Tesseract Text Extraction
This task uses Tesseract OCR 5.X to scan for text from images and PDF files, saving that text to a field in the repository documented called simflofy_ai_texts. Supported formats are .png, .jpg, .pdf, .tiff, .gif, and .bmp. PDFs are saved on a per-page basis to configuration field.
Note: PREREQUISITE
This task requires Tesseract OCR 5.X to be installed on the system that 3Sixty is running on.
Note: Tesseract OCR will be an optional dependency of 3Sixty.
-
Windows Install: https://tesseract-ocr.github.io/tessdoc/Downloads.html
-
Mac Install: https://formulae.brew.sh/formula/tesseract (command line: brew install tesseract)
-
Ubuntu Install: https://ubuntuhandbook.org/index.php/2021/12/install-tesseract-ocr-5-ubuntu/
Once installed and added to the job you will be able to check the box to attach text as metadata in the task using Tesseract and enter the field name for the extracted content. We recommend using "content" if it does not conflict with other metadata fields in your run"..
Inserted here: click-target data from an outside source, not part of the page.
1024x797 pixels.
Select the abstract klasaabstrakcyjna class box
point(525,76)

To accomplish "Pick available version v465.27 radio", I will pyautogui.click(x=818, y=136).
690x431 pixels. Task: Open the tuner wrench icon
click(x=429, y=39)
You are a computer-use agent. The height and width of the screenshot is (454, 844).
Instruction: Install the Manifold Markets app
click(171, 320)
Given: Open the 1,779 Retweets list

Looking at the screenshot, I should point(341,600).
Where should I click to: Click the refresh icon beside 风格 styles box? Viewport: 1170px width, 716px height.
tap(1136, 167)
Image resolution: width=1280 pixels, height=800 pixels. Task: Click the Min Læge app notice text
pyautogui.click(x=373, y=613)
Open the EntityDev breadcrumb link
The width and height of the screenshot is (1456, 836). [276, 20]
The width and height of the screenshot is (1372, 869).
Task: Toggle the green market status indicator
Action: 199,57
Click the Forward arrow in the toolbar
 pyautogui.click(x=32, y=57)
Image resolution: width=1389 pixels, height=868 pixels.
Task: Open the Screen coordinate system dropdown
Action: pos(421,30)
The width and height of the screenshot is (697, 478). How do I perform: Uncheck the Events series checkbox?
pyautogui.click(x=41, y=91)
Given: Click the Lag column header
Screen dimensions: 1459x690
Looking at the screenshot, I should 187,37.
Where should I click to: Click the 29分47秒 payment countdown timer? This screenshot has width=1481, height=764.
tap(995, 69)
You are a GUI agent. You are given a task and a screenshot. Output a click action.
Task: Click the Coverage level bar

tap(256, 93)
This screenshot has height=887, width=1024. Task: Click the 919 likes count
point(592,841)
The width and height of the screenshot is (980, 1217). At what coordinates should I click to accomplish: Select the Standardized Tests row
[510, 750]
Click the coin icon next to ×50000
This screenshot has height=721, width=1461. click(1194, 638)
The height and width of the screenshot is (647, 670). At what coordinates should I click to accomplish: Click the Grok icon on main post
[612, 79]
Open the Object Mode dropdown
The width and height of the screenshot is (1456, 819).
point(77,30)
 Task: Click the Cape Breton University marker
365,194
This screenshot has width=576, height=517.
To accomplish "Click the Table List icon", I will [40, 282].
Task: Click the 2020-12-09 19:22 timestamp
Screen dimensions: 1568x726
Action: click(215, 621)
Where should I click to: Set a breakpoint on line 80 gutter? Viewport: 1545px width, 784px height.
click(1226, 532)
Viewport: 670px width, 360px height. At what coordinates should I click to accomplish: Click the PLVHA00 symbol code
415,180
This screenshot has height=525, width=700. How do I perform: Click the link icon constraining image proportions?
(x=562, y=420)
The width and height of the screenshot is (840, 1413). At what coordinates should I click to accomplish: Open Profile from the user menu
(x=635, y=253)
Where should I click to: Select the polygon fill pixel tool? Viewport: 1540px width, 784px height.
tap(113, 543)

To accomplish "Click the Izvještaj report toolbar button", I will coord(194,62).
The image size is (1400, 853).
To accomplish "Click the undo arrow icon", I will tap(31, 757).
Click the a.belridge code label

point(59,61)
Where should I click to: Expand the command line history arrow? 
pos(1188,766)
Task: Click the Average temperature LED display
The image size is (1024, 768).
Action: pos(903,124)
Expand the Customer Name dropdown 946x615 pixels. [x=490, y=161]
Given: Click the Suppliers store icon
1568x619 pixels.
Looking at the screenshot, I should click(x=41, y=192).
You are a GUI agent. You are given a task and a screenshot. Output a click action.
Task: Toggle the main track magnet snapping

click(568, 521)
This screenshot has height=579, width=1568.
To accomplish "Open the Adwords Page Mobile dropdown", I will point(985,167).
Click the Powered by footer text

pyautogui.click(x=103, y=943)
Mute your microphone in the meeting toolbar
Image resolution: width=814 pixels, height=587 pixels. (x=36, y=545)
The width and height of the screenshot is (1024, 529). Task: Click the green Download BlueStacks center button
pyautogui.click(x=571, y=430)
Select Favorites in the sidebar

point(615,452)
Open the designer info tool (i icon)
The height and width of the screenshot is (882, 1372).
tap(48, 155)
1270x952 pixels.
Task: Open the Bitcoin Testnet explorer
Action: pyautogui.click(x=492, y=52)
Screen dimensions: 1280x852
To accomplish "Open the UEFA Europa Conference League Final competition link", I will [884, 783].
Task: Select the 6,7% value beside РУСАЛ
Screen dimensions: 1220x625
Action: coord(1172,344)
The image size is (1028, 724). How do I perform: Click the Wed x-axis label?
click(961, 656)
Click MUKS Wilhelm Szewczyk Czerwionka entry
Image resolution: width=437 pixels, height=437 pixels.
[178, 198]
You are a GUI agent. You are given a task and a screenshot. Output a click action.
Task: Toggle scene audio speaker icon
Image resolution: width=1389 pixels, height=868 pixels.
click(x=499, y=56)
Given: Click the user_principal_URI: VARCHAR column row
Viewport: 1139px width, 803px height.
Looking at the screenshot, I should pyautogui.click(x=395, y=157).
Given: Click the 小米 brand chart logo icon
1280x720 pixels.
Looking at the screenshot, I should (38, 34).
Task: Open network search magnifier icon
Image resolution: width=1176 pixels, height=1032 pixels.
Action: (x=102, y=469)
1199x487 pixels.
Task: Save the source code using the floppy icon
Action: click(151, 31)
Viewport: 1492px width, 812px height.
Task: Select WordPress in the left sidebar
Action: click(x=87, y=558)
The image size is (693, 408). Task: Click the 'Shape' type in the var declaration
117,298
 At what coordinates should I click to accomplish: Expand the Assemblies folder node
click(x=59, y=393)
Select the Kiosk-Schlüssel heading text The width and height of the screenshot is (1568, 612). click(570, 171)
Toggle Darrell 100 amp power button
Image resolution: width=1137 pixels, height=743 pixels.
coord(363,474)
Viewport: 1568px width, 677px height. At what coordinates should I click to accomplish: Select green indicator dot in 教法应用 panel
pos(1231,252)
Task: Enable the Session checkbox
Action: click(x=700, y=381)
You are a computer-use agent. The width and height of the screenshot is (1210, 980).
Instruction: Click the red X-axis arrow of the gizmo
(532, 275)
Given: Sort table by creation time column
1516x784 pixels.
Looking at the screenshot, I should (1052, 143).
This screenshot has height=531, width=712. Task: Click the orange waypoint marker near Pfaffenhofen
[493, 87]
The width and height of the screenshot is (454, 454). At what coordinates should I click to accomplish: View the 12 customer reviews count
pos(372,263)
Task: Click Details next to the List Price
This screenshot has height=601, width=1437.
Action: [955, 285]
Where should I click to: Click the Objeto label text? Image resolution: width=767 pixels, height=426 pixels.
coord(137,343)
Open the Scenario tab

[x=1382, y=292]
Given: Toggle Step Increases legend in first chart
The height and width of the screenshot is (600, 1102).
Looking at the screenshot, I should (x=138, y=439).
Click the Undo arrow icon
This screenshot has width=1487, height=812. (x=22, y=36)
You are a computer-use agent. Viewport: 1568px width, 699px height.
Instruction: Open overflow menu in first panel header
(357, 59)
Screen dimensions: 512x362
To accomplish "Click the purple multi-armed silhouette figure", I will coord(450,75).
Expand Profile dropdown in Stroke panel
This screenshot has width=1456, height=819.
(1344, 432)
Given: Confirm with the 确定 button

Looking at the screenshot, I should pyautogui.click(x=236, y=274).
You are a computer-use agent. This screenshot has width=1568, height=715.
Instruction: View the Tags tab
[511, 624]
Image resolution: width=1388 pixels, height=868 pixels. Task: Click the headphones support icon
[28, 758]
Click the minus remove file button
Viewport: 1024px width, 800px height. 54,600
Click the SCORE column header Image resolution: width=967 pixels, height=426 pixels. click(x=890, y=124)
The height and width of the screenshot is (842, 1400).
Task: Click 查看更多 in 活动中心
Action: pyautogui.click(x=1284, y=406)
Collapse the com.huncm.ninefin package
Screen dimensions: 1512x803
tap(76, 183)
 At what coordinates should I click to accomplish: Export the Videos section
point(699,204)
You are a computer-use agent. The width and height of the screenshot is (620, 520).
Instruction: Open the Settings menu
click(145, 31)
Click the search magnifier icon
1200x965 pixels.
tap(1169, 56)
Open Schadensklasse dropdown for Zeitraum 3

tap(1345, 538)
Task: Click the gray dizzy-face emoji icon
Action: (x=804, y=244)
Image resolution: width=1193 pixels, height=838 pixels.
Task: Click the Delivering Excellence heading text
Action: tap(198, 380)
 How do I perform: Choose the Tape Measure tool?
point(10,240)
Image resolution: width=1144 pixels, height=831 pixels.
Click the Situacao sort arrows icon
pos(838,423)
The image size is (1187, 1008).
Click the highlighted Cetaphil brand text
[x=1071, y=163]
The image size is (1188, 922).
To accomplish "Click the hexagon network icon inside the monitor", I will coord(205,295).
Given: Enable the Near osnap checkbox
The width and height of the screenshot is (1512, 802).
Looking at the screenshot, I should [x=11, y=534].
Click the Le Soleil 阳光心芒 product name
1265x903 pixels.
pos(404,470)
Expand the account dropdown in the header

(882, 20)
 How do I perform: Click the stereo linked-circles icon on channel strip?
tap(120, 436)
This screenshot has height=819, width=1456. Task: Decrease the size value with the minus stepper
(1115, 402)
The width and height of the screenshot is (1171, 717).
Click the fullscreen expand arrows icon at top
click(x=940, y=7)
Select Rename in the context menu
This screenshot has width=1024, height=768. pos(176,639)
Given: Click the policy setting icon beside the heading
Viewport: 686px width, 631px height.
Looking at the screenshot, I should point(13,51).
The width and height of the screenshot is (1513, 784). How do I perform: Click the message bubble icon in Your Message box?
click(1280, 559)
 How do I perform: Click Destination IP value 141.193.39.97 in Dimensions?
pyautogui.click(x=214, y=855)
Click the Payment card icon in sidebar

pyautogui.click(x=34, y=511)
For a walk through of how to install Tesseract on windows watch this video: How to Install and Use Tesseract OCR on Windows
Configuration
Engine Mode
Select which engine Tesseract should use, legacy or LTSM. Ensure that ensure is installed before selecting it, or leave it on the default config for it to detect your engine.
Page Segmentation Mode
By default Tesseract expects a page of text. You can change the way it segments a page if your images differ from this.
Tesseract Language Code
The language code for the installed trained data in your Tessdata directory. This is in ISO 639-1/T format and is the letters before the .trained data extension for the trained data file.
Use HOCR
Whether to use HOCR. When enabled, text will be output in HTML format rather than as raw text.
Examples
API Keys
Processor: tesseractTextExtraction
Key |
Display Name |
Type |
---|---|---|
use_condition | Check a condition before executing this task. | Boolean |
task_condition |
Condition |
String |
task_stop_proc |
Stop Processing |
Boolean |
tesseract_field |
Metadata field for extracted text |
String |
tesseract_engine_mode |
Engine Mode |
String |
tesseract_page_seg_mode |
Page Segmentation Mode |
String |
tesseract_lang |
Tesseract Language Code (ISO 639-1/T) |
String |
tesseract_use_hocr |
Use HOCR? |
Boolean |